William Edward Webb
British 1862 – 1903
William Webb was born in Manchester in 1862 and was almost entirely a marine artist, a painter in oils of coastal scenes. He was a prolific painter, influenced, like so many aspiring artists of the era, by the great master J M W Turner. Although his work cannot be compared in the same breath with the genius of Turner, Webb developed a style so totally distinctive that he could not be likened to a mere copyist. Many of his pictures show scenes in the Isle of Man, but he also travelled quite widely afield in the British Isles, including Fleetwood in his home county of Lancashire, Guernsey, Whitby, Falmouth, Cornwall, Norfolk, Northumberland and Cardiff.
William Webb sought to break away from the formalised tradition of the 19th century painting, producing atmospheric scenes, by adopting a rather loose technique with soft warm colours and the skilful use of light and shade. A style that was a little ‘avant-garde’ and William Webb struggled during his short life to get the recognition, he so rightly deserved.
Peel Harbour, Isle of Man was exhibited in the special exhibition of his paintings, held in 1974 at The Old Customs House and Old Solent House in Lymington, under the title A Merchant Vessel alongside a Quay, it was described as ‘a fine painting in which William Webb had achieved a nice balance between the merchant ship in the centre, the figures and buildings on the right, and the vessels in the mid-distance. Once again the distinctive style and sense of perspective have enabled him to produce an exceptionally attractive picture’.
Although William Webb exhibited numerous paintings in his native Manchester, and also at the Royal Academy in London, it was a source of great frustration that he did not enjoy the commercial success, he so rightly deserved – an all too familiar story in the history of art. This combined with the health troubles and an unhappy domestic life contributed to periods of depression and sadly, during one of these dark times, and as a final act of total despair, William Webb died by his own hand, in his studio in Manchester in 1903.
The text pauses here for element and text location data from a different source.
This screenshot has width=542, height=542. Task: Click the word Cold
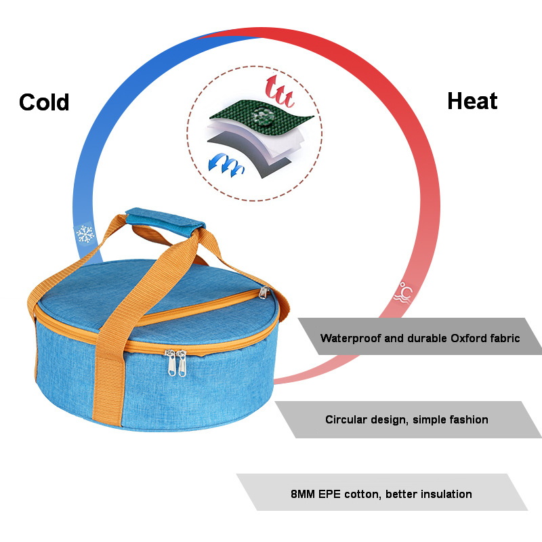44,102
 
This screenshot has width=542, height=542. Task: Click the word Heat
472,102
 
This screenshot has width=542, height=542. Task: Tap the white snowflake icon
85,234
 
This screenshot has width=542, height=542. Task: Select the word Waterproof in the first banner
350,337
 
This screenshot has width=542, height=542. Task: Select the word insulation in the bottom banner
442,494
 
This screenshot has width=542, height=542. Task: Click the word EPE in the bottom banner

Poignantly, an admirer of his art asked at the time ‘Will fame which was coming tardily and warily, as fame ever comes, hasten now that the genius who courted it, is dead’. A prediction proved correct, as his paintings are now appreciated and collected with enthusiasm both at home and abroad. The special exhibition held in 1974 at The Old Customs House and Old Solent House in Lymington, celebrated the work of this highly gifted and previously under rated artist.